9.24.2008

Cosa de Dos

Mientras afuera el Sol se ponía, enviando sus últimos rayos como mensajeros que llevan noticias desde el campo de batalla, encontrábame en el interior de un salón, en una clase de literatura. Nos adentrábamos en el hirsuto bosque de la New and Old Comedy como parte de un curso de filología románica que es el preámbulo para el estudio de la literatura medieval y del renacimiento.
La comedia Romana no es otra cosa que una adaptación de la comedia Griega para una cultura no helénica, quitando los elementos metafísicos que tanto amaban los griegos y reemplazándolos con la practicidad, el pragmatismo y la moderación que caracterizaba a los romanos. Es, como diría mi maestra, literatura griega con ‘splenda’ romana.

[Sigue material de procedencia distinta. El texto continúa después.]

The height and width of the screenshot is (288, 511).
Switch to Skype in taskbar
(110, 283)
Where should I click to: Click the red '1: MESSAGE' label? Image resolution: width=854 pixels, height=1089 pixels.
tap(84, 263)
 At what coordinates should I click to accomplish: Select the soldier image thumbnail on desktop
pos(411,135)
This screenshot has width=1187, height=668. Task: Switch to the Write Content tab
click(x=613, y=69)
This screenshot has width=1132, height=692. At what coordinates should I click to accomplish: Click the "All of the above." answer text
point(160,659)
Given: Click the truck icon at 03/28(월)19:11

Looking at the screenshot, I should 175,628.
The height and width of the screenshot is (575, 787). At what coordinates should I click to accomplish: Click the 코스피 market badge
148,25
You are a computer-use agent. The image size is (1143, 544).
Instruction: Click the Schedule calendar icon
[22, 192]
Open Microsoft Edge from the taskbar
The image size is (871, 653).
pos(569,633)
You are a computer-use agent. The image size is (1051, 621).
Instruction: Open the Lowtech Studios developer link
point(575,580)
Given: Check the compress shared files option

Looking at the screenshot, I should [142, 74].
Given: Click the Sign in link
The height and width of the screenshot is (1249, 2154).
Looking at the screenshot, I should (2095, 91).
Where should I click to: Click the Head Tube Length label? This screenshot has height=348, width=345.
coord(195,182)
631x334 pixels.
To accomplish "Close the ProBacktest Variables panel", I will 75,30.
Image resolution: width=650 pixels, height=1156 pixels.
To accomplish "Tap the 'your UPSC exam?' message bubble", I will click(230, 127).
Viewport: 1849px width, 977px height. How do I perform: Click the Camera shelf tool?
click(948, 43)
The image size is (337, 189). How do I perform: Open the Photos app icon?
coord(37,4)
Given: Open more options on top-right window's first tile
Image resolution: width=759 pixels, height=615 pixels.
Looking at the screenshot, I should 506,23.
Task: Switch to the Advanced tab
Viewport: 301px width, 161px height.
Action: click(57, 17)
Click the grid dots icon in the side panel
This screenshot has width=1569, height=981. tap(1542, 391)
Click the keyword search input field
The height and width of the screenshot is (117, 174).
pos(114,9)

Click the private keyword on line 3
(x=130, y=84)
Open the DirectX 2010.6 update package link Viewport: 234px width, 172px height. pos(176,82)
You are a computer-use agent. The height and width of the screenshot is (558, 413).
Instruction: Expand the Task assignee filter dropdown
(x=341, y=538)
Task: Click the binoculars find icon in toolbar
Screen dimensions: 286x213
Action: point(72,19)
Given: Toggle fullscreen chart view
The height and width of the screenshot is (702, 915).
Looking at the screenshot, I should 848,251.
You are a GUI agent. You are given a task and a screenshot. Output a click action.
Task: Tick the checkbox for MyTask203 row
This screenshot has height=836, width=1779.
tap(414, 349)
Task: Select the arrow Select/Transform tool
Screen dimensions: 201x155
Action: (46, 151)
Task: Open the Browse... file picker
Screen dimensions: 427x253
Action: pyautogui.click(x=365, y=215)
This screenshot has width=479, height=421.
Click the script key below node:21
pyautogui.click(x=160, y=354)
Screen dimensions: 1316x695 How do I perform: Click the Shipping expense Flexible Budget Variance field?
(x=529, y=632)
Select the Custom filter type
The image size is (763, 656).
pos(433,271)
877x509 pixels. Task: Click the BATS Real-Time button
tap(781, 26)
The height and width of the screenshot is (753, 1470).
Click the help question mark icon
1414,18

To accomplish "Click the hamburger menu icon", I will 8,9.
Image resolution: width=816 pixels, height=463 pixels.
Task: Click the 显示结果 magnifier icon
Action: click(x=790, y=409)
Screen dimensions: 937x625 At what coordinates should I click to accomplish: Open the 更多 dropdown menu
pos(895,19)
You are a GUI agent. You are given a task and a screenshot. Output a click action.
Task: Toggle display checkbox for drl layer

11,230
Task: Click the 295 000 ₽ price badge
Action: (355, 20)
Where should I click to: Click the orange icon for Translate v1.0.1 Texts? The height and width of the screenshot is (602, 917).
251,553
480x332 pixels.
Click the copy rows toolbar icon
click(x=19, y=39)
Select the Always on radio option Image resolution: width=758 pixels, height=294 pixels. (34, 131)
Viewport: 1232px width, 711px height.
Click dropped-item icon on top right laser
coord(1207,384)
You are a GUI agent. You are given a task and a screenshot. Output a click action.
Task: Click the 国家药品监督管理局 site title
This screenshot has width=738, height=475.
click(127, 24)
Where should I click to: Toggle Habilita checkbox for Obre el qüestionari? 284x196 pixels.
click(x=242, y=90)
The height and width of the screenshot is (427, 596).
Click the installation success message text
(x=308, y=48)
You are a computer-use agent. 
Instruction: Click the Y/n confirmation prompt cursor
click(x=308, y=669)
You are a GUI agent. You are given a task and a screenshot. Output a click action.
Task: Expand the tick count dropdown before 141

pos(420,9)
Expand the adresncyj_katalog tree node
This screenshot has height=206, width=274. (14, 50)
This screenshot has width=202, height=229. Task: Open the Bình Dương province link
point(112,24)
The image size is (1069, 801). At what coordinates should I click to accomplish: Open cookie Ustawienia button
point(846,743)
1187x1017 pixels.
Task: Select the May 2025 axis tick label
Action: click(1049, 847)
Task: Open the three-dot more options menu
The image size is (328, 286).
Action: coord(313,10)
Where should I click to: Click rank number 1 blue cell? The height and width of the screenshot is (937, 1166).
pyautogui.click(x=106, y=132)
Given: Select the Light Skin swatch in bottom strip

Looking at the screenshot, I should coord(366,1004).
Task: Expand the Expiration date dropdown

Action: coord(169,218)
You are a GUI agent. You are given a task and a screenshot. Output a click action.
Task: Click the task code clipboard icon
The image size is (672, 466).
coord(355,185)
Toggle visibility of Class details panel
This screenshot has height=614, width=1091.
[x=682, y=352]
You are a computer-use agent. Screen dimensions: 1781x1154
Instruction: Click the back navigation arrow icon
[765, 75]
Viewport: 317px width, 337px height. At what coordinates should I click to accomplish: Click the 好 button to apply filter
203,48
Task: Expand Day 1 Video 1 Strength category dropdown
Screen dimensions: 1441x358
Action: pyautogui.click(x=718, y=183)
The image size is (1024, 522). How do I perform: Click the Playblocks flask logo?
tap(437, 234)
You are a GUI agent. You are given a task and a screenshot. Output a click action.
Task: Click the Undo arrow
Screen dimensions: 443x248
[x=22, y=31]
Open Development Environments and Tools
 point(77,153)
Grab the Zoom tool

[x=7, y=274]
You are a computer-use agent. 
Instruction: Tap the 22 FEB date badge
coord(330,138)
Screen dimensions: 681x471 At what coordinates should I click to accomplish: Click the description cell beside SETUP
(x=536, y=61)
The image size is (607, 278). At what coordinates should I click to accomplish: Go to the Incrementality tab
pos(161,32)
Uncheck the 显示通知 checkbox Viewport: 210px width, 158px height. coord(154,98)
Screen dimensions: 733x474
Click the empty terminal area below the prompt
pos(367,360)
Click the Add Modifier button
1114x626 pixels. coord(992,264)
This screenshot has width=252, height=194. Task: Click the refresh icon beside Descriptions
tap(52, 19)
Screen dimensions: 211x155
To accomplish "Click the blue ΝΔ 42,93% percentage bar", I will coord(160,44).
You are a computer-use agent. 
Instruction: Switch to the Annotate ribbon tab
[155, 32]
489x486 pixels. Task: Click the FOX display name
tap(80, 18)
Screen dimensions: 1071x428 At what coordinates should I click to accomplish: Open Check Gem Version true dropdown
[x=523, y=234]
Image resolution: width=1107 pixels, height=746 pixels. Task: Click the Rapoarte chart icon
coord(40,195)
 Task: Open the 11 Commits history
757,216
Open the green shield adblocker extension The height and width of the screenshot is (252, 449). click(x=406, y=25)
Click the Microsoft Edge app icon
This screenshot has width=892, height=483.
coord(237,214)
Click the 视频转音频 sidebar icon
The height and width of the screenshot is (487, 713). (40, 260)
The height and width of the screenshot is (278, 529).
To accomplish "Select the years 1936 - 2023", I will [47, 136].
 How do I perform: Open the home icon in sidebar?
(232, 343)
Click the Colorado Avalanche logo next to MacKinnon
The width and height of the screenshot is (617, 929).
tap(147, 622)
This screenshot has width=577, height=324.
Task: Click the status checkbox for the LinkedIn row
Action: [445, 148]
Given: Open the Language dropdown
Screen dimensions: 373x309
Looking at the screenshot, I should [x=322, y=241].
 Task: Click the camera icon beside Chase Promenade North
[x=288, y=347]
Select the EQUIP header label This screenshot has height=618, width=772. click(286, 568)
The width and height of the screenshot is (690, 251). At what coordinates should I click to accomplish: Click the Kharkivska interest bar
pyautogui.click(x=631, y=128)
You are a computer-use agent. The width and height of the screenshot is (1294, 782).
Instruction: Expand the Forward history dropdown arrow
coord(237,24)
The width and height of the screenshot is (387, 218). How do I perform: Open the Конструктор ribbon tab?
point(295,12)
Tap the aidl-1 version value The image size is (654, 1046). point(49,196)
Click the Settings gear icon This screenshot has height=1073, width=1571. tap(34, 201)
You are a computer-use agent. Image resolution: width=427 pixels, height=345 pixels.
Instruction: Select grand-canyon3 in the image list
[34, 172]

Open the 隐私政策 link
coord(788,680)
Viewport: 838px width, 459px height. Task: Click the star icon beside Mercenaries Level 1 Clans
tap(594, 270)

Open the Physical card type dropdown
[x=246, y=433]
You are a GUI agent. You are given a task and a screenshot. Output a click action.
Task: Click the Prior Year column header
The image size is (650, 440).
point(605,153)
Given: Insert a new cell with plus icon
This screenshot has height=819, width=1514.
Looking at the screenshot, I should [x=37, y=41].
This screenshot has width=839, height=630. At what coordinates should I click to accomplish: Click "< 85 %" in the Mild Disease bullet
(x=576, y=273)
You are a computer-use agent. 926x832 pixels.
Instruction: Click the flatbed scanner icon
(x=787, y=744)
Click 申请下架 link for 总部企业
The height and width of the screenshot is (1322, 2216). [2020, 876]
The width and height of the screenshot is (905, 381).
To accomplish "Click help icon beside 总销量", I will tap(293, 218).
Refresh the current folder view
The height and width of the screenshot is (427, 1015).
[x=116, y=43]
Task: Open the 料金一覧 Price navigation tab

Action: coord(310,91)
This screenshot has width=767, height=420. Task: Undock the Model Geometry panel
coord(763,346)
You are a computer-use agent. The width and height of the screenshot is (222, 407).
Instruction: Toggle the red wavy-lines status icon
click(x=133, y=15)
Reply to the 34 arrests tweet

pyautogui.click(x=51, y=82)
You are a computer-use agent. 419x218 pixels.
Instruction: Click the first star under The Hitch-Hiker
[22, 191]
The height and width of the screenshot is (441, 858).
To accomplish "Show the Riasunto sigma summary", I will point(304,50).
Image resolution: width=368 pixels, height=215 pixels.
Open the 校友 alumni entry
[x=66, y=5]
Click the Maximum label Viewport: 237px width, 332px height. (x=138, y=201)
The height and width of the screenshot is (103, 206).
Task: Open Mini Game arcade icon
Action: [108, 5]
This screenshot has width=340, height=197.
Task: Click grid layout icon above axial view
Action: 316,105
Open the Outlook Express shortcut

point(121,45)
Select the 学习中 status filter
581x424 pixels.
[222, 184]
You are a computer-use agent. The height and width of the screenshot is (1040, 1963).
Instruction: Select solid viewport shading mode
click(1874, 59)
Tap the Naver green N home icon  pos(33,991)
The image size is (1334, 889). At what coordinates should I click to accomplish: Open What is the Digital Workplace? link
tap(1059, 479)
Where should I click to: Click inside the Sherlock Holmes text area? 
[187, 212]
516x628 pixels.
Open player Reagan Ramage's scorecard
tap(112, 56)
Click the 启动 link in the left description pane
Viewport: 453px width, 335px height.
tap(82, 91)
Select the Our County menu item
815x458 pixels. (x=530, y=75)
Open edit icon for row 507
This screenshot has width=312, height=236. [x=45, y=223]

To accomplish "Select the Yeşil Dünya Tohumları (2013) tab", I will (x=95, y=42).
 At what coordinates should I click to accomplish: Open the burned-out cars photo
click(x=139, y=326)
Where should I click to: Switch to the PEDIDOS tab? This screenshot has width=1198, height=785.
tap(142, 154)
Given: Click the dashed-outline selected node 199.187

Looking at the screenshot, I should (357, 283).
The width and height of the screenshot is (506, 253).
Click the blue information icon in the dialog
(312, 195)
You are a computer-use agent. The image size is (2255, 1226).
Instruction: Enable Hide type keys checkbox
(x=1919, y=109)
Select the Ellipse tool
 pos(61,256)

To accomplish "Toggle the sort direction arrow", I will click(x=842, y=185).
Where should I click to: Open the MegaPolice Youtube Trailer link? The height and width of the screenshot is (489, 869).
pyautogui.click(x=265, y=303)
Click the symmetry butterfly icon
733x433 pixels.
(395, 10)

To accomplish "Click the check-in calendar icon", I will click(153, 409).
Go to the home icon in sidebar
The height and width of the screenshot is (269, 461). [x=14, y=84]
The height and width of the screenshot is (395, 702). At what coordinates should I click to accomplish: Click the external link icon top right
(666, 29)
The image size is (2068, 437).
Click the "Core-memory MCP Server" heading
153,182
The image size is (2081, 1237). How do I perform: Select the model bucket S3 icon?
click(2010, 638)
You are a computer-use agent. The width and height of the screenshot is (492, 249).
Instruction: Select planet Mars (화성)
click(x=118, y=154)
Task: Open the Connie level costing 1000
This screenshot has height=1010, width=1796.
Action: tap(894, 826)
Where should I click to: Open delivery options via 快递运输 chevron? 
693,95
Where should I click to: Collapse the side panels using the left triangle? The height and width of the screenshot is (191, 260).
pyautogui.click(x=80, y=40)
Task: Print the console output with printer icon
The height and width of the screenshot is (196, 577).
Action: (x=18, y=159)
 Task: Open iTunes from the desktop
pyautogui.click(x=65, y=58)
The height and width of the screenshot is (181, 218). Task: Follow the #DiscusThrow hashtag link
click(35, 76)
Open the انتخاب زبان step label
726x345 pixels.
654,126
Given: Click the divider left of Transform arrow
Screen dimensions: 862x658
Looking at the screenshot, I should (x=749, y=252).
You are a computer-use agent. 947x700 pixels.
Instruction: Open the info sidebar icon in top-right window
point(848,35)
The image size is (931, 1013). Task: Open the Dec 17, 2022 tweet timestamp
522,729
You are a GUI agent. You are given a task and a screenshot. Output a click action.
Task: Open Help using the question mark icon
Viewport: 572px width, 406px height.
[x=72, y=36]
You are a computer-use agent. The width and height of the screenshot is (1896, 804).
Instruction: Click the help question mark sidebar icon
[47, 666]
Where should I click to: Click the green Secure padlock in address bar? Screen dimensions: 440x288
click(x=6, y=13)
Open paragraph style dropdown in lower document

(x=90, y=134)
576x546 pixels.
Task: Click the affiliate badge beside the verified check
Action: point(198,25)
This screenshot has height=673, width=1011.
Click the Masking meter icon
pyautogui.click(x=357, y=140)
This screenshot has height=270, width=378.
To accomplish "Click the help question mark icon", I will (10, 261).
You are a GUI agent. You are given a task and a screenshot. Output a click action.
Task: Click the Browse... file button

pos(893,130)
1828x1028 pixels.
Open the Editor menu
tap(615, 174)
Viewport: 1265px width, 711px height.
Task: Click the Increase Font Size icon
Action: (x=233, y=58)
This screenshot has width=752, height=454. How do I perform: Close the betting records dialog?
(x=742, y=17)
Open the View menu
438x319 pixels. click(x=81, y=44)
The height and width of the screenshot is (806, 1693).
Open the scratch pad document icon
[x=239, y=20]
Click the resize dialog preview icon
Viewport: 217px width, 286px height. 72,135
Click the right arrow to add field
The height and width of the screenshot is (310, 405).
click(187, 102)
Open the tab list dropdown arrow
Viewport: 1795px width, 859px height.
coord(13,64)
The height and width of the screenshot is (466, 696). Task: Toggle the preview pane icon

Mientras veía una presentación de diapositivas que consistía en máscaras, escenarios y actores de la comedia con las histéricas y violentas cadencias dóricas de la música de fondo, me ocurrió algo muy verosímil. ¿Has sentido alguna vez el cuerpo cansado pero la mente en pie? ¿Has sido alguna vez sorprendido por pensamientos extravagantes en los momentos menos esperados? ¿Has sido llevado por tus pensamientos al lugar más extraño? Si has sentido ganas de reír, de llorar o de gritar en medio de una clase, un discurso o en un servicio en la iglesia creo que entenderás mejor lo siguiente.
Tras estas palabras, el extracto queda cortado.